Aldercote delivers first van mount
By Euan Youdale05 May 2016
Morclad Access is the first customer of the new Aldercote van mounted lifts.
Designed and built in the UK, the new range is divided into three series, each with different levels of performance and specification: Performance, Utility and Contractor.
The manufacturer announced in March the machines were ready to order, and now Morclad has invested in an Aldercote VZ140P for its growing vehicle mounted boom fleet. The 14m working height platform is mounted on an Iveco Daily 50C panel van.
It provides 1.5 tonnes of payload, with another key feature being the 250kg platform SWL, for two people with tools and equipment. By reducing the SWL to 120kg, it can deliver an outreach of 9.3m. Automatic load/outreach optimisation ensures operation within a safe working envelope at all times.
Tony Morris, director of Morclad, said, “The sweet spot for this machine is definitely street lighting as it is so quick and easy to set up,” added Tony. “The performance is far better than our previous 14m van mount. In particular the 250kg safe working load is a big benefit for us.”

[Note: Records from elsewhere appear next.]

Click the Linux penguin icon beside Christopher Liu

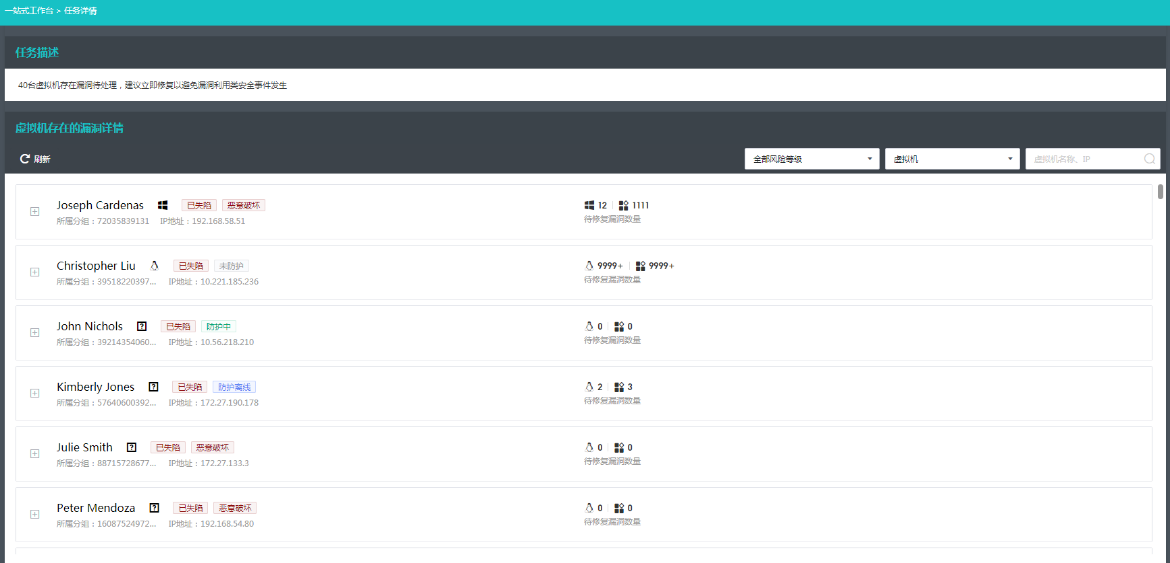point(154,266)
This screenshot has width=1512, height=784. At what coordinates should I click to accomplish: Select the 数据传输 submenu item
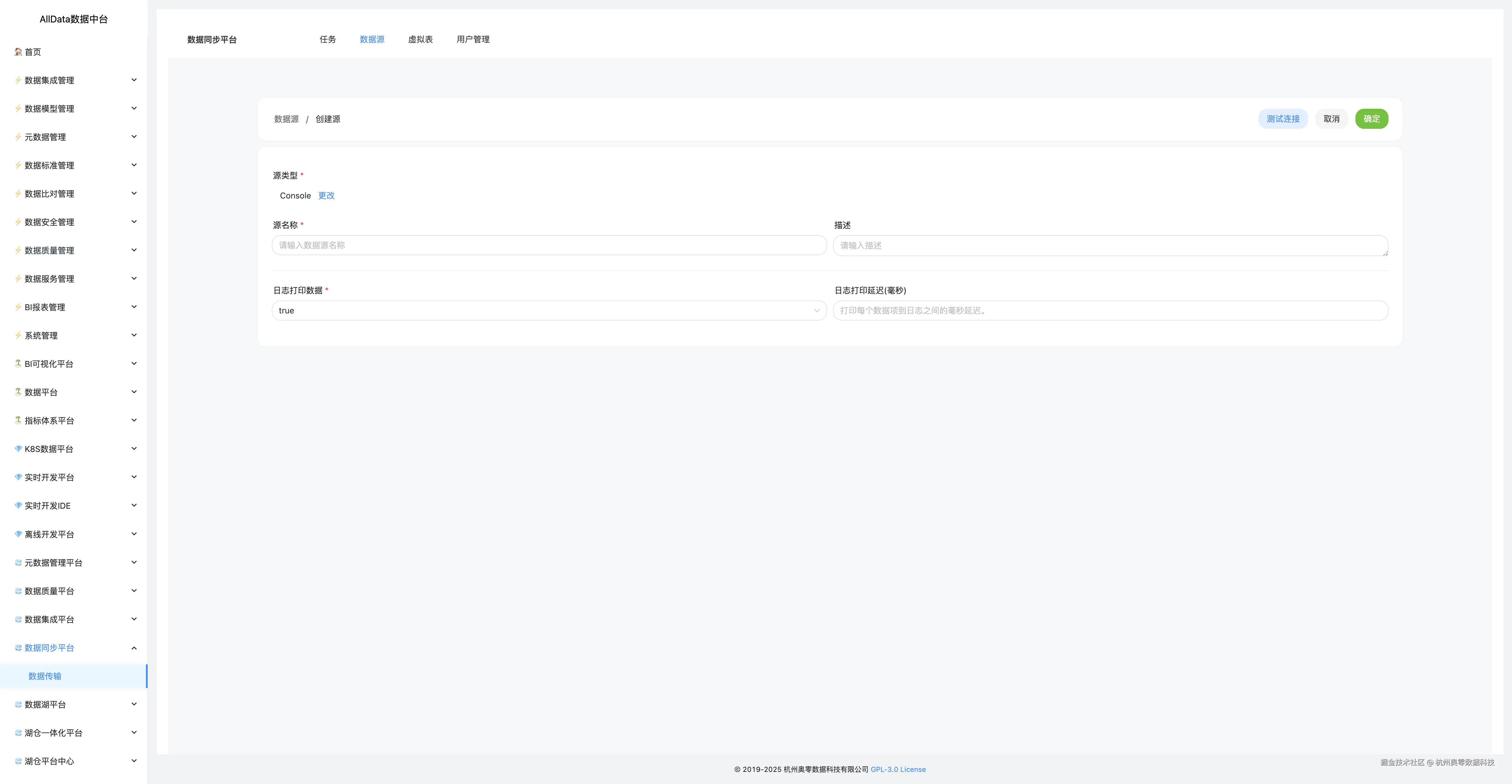[x=45, y=676]
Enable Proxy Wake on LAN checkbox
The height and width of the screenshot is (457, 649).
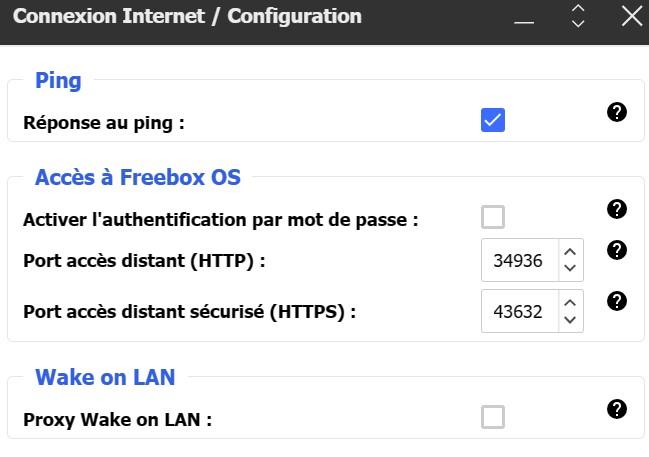click(493, 417)
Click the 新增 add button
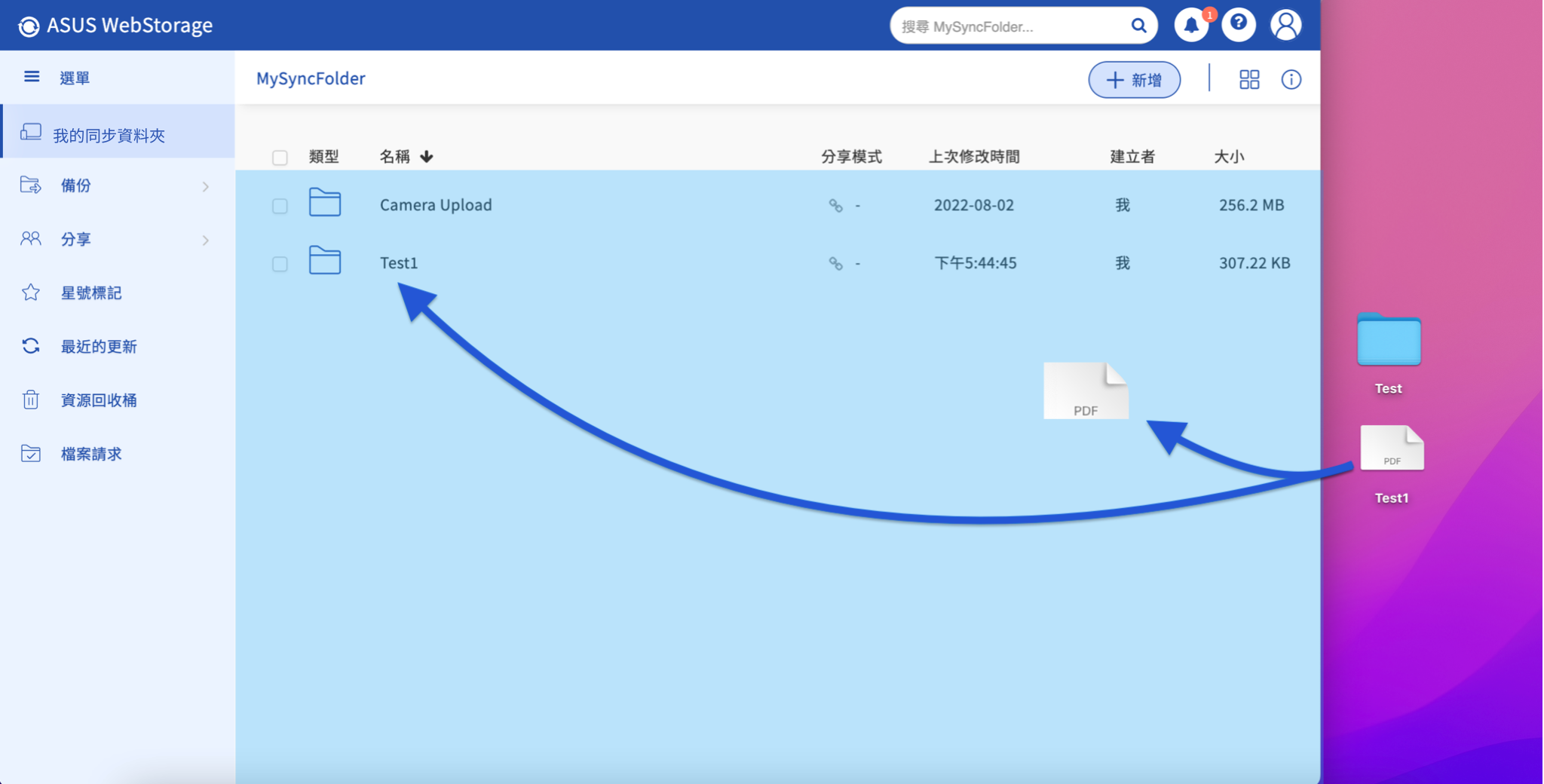1544x784 pixels. 1134,79
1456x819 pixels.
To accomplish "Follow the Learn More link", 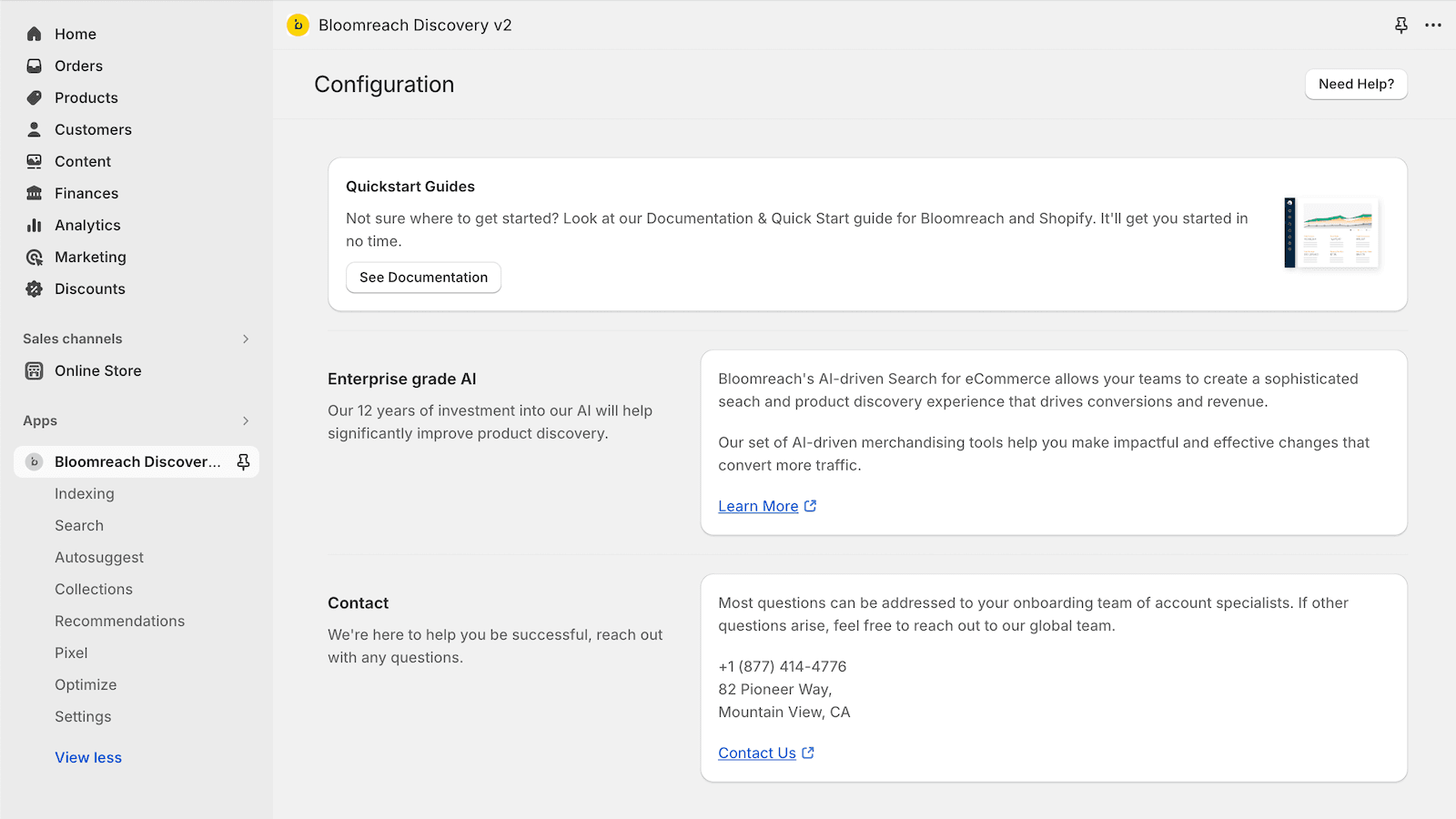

Morclad offers vehicle mounted booms with up to 23m working height, available for hire with qualified operators. Its customer base includes roofing and building façade contractors, street lighting specialists and arb workers.
Morclad purchased the machine from Access Platform Sales (APS), the exclusive UK distributor for Aldercote products. Its sister companies, PSR and IPS, provide after-sales support including warranty, service and replacement parts.
The zero overhang boom design ensures there is no tail swing outside the existing footprint of the van and its stabilisers, helping to improve worker safety. Two of the tripod’s legs incorporate independent, rotating stabilisers, which use a direct load transfer system to transfer the platform load through the main column directly to the stabilisers.
The lightweight boom and unique pedestal design provides a spacious interior. Furthermore, all controls – including the hydraulics, manual pump and emergency lowering function - can be accessed from inside the van rather than on the roof. “This is a significant step forward in terms of improving health and safety and productivity for both operators and product support technicians,” said a spokesman.